### Exercise requirements
Nothing but the lines from the one containing "This screenshot has height=388, width=600." through the last line of the material should appear in the answer, transcribed exactly, pictures excluded.
——
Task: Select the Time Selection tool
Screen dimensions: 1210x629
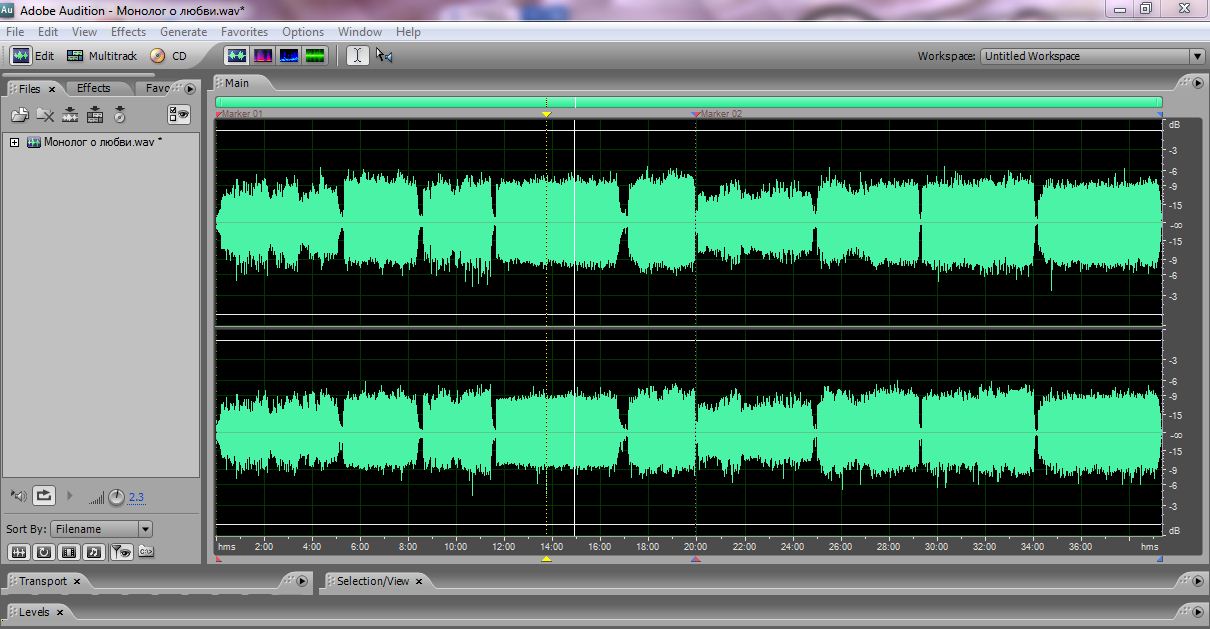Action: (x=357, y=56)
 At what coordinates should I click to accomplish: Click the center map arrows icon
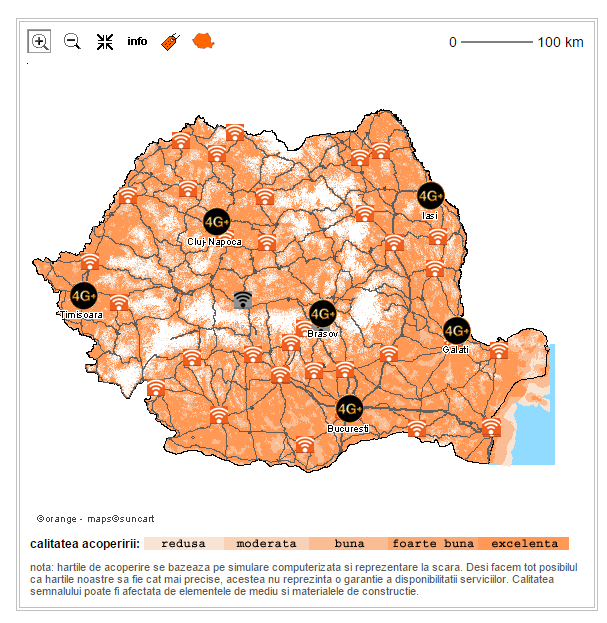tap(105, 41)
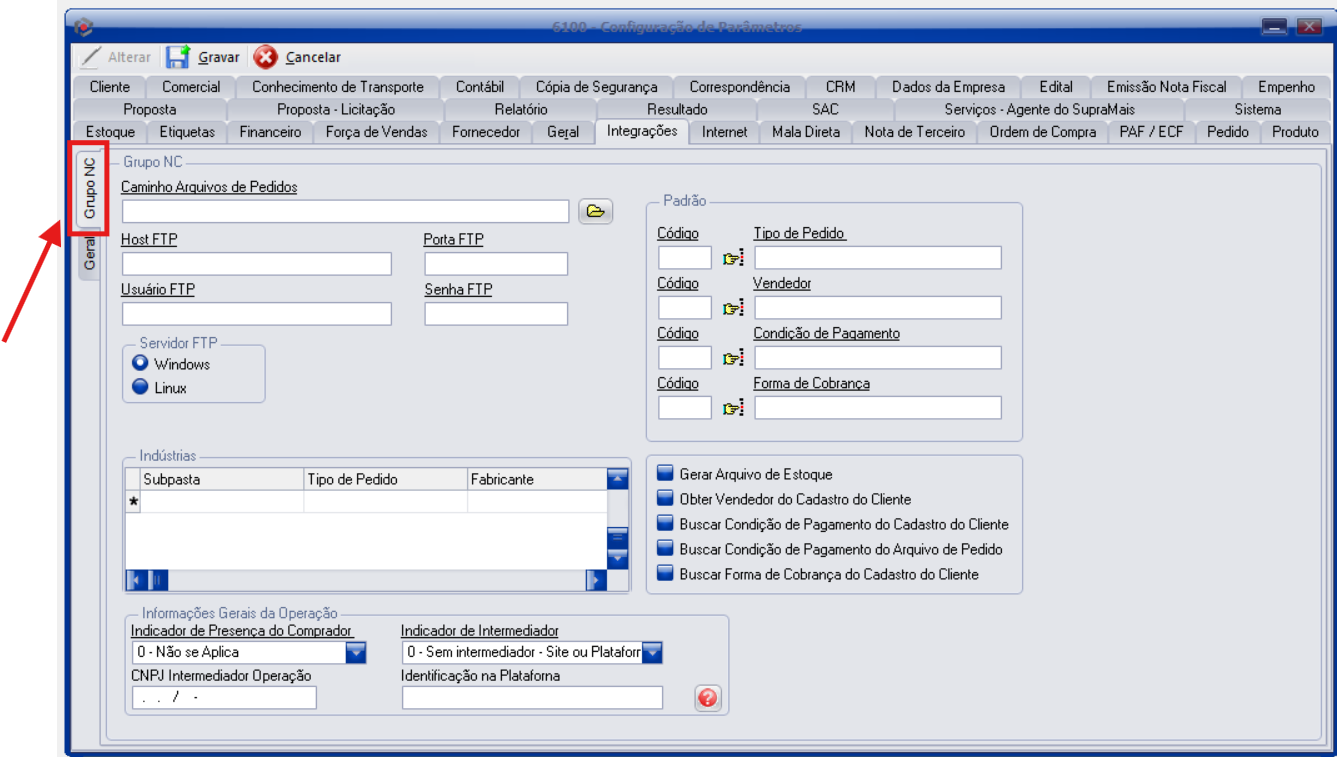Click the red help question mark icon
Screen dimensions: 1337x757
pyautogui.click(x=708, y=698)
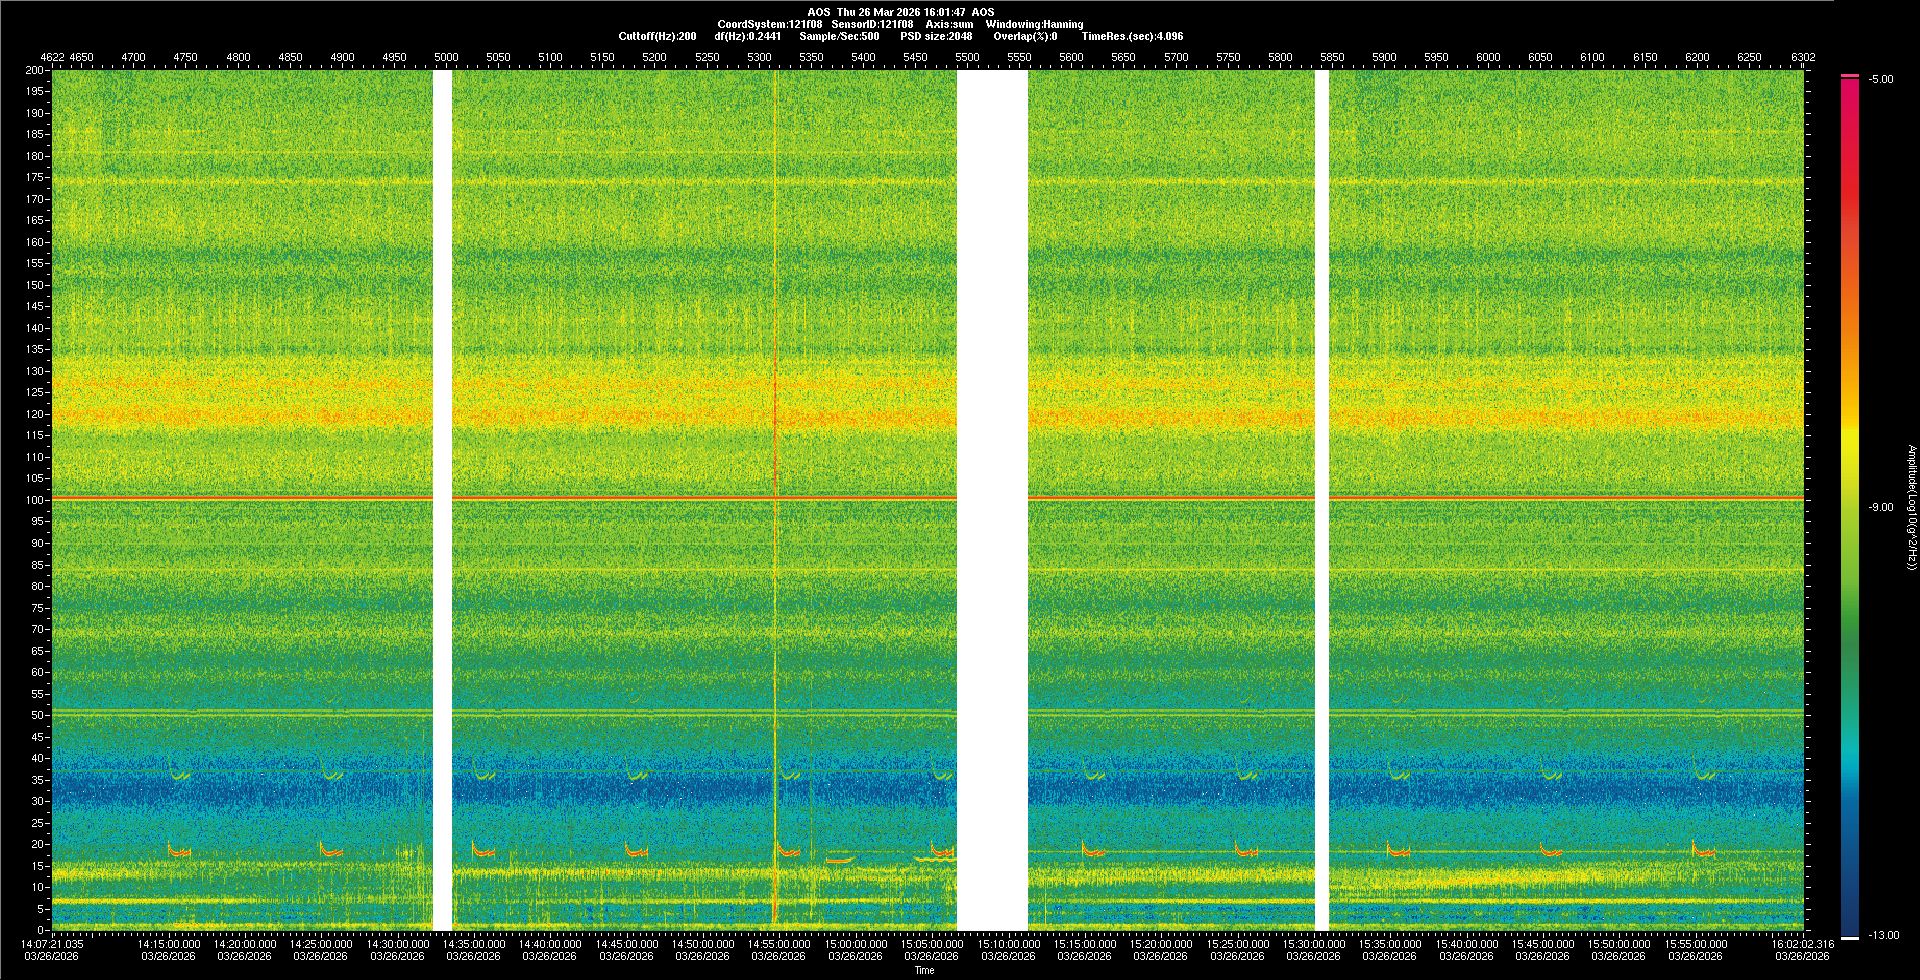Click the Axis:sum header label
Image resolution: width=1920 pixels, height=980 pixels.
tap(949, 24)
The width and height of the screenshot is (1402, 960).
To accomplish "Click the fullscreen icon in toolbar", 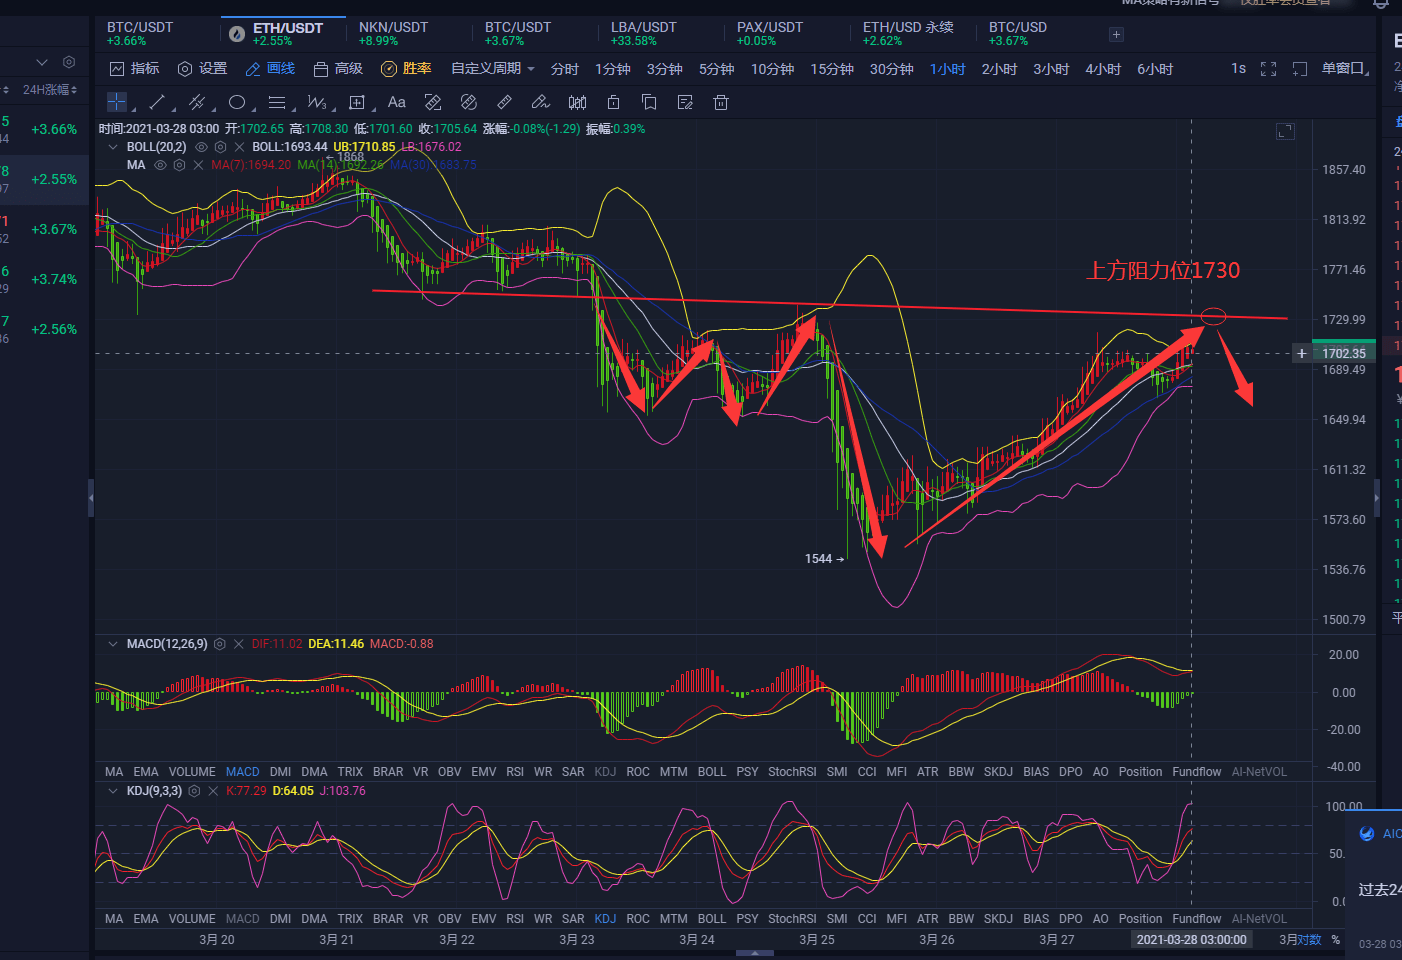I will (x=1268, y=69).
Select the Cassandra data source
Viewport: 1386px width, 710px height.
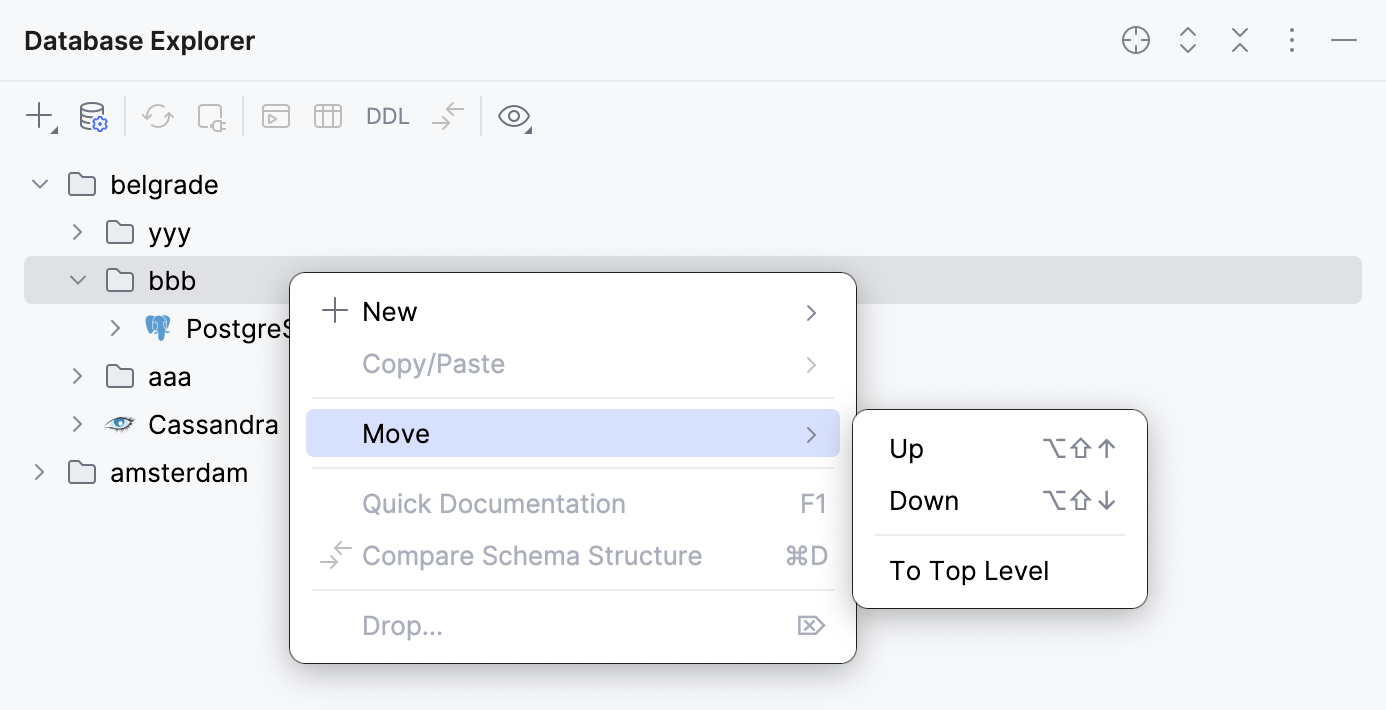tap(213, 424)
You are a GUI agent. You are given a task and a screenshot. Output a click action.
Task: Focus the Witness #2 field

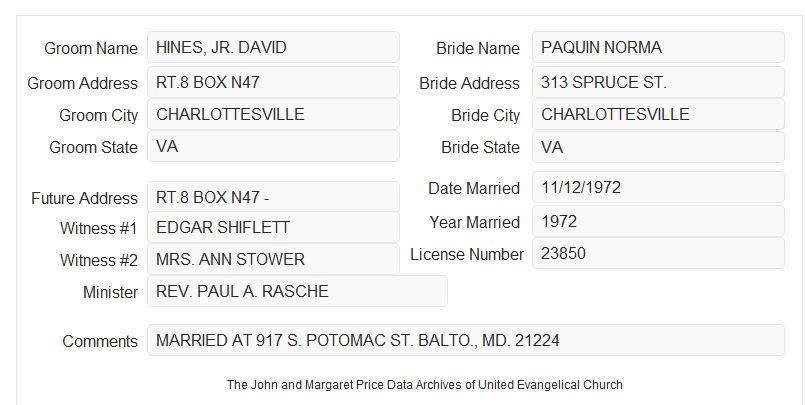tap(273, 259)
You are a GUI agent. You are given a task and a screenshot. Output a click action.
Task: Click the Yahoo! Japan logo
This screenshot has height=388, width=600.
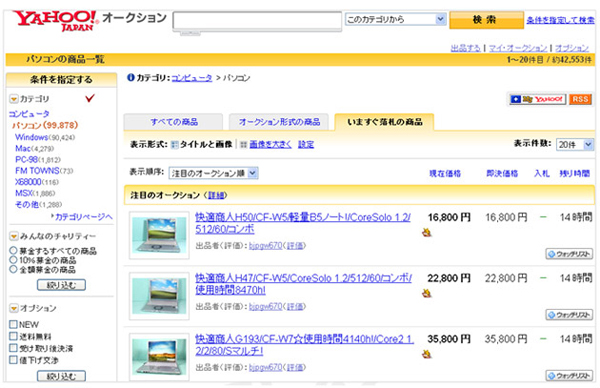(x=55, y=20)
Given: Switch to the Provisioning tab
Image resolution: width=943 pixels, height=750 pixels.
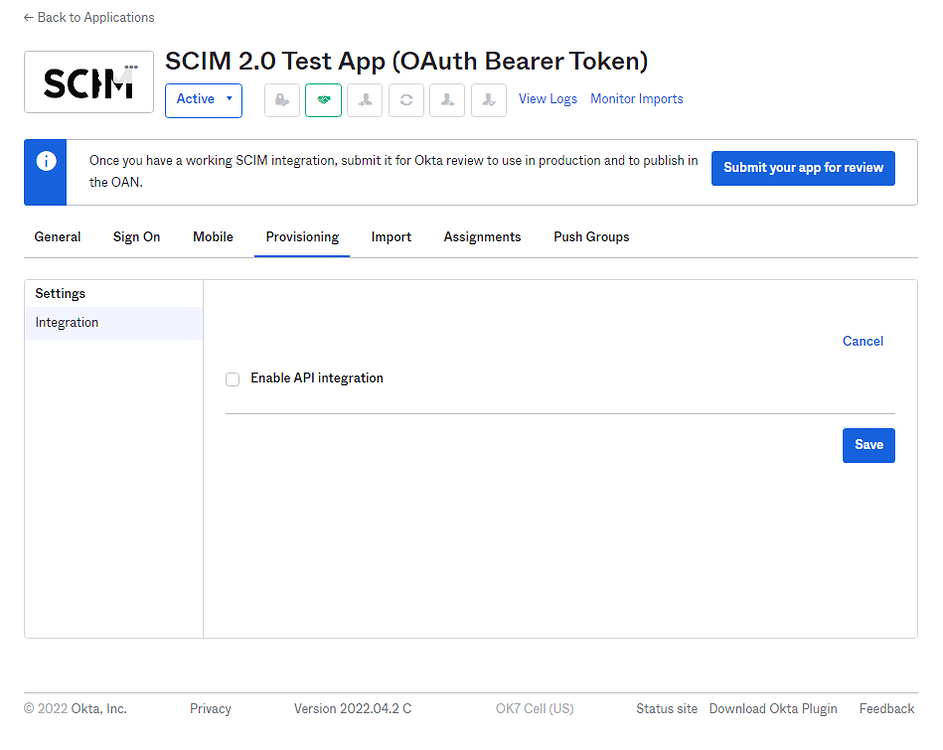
——
### Exercise solution
This screenshot has height=388, width=600.
(x=55, y=20)
Given: Switch to the Provisioning tab
Image resolution: width=943 pixels, height=750 pixels.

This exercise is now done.